If you haven’t guessed by now, kveik is one of our favourite types of yeast. We love seeing the unique characteristics they bring to beer. Plus, the fast turnaround time is a benefit. We like to see how many styles we can make – or even improve – with kveik, and today we’ll be looking at stouts.
Traditionally stouts (well, porters really) are from London and are dark, exhibiting a range of “darker” flavours from coffee and chocolate to caramel, roasted malt and smoke, to dried dark fruits and prunes. They’re a very versatile style which are easy to experiment and play around with, and it’s no surprise so many subcategories have appeared.
Depending on the type of stout or porter, usually English ale or west coast yeast will be the yeast of choice. English ale yeast can promote malty flavours, has some subtle esters and goes well with old world hops; whereas West Coast yeast is clean and crisp and is great in more modern styles which use adjuncts and “cleaner” malts like carafa.
So where does kveik come in? If you need to get that stout made extra quick, Voss can ferment super fast and imparts an orangy flavour with some woodiness, not too dissimilar from English ale yeasts. For a more modern crisper, cleaner stout, Skare or Opshaug will provide that when fermented at slightly cooler temperatures.

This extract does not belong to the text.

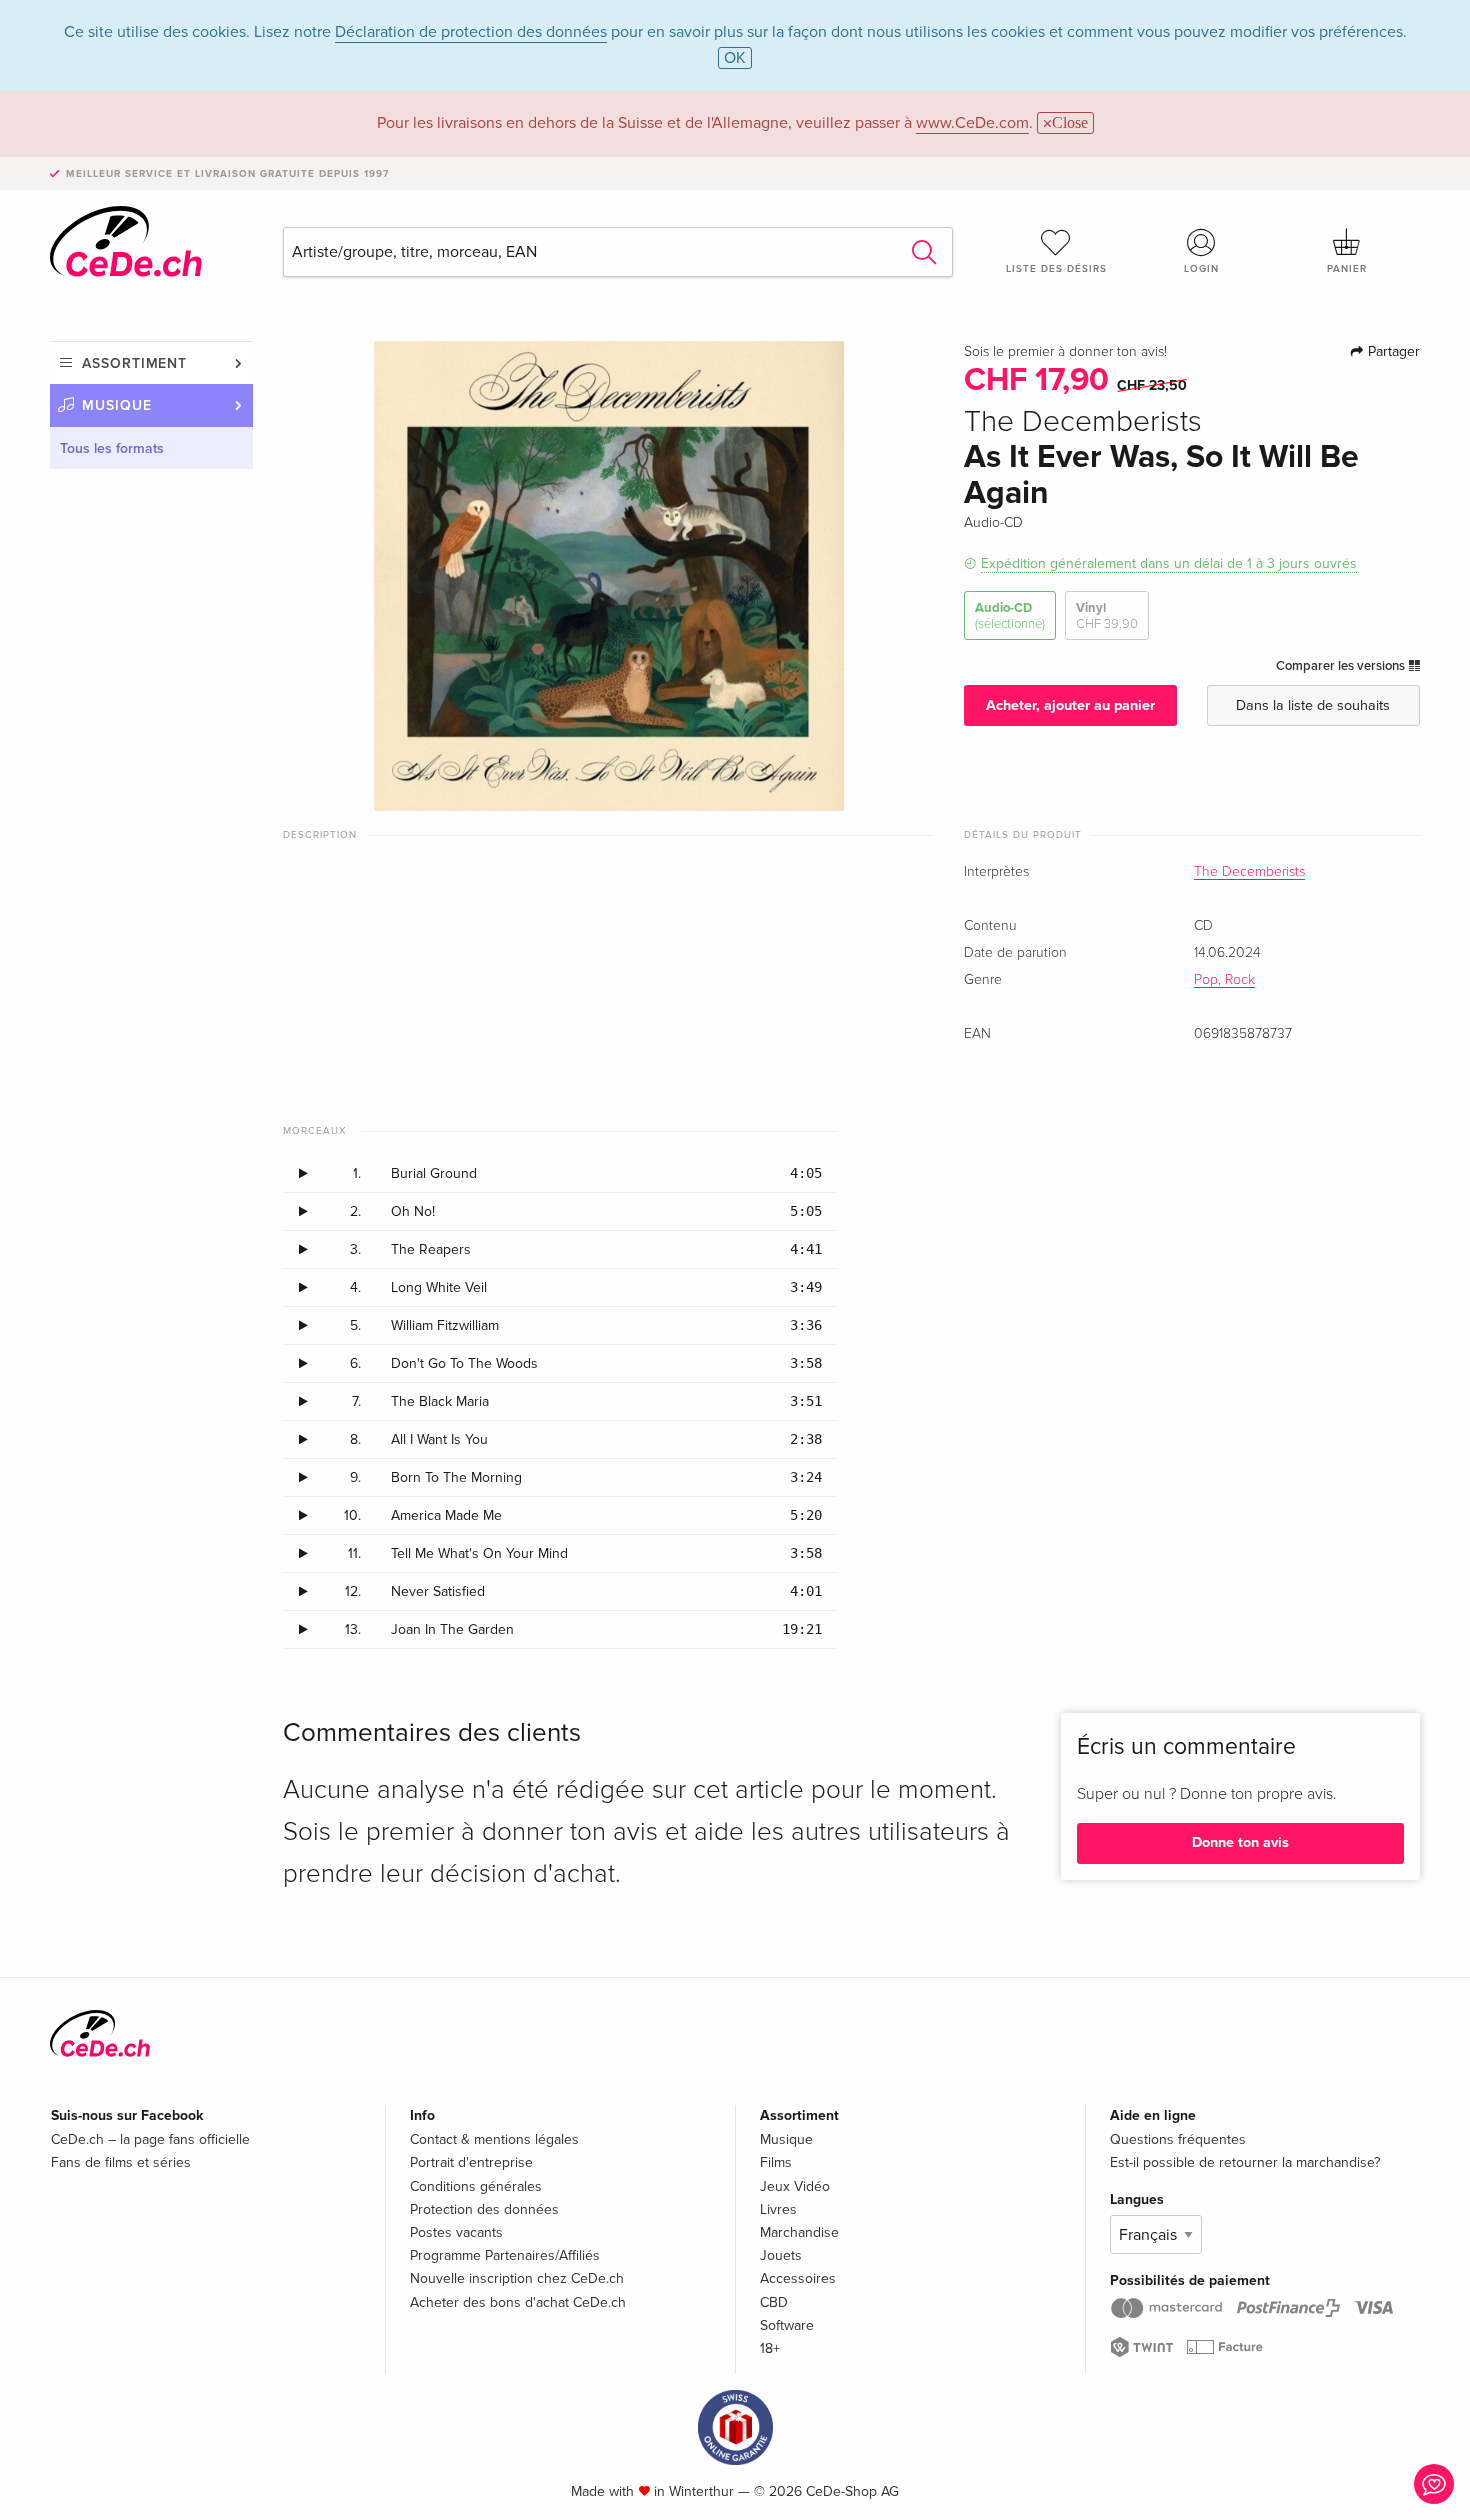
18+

Whilst all those options are good, the variety we’re focusing on today is Espe. Described as having notes of dried plums, prunes and apricot, alongside a slightly floral quality, it also gives a smooth, cognac-like warming alcohol character. It sounds like it was made for stouts and dark beers! Espe has a fermentation range of 20°C – 32°C and like all kveiks, the warmer it ferments the more flavour it will impart. It will also be good in imperial stouts and barleywines.
Espe will provide the dark fruit and esters more in line with a traditional stout or porter. With this in mind, here’s a recipe which will make the most of that. We have this as our kveik stout recipe kit if you want a hassle free way of getting all the ingredients.
Batch size: 23L
Maris Otter 4.5kg
Carafa III: 0.7kg
Roasted barley: 0.3kg
Dark crystal: 0.3kg
Magnum 12g @ 60 min
Mash in at 65°C for 60-90 minutes, then raise the temperature to 75°C for 10 minutes. Drain off the wort and sparge, collecting around 28 litres of wort. Bring the wort to the boil adding the hops in at the prescribed time. Cool quickly and then pitch rehydrated yeast. Ferment at 32°C for a week or until final gravity is reached. If possible, cold crash for a few days then bottle or keg.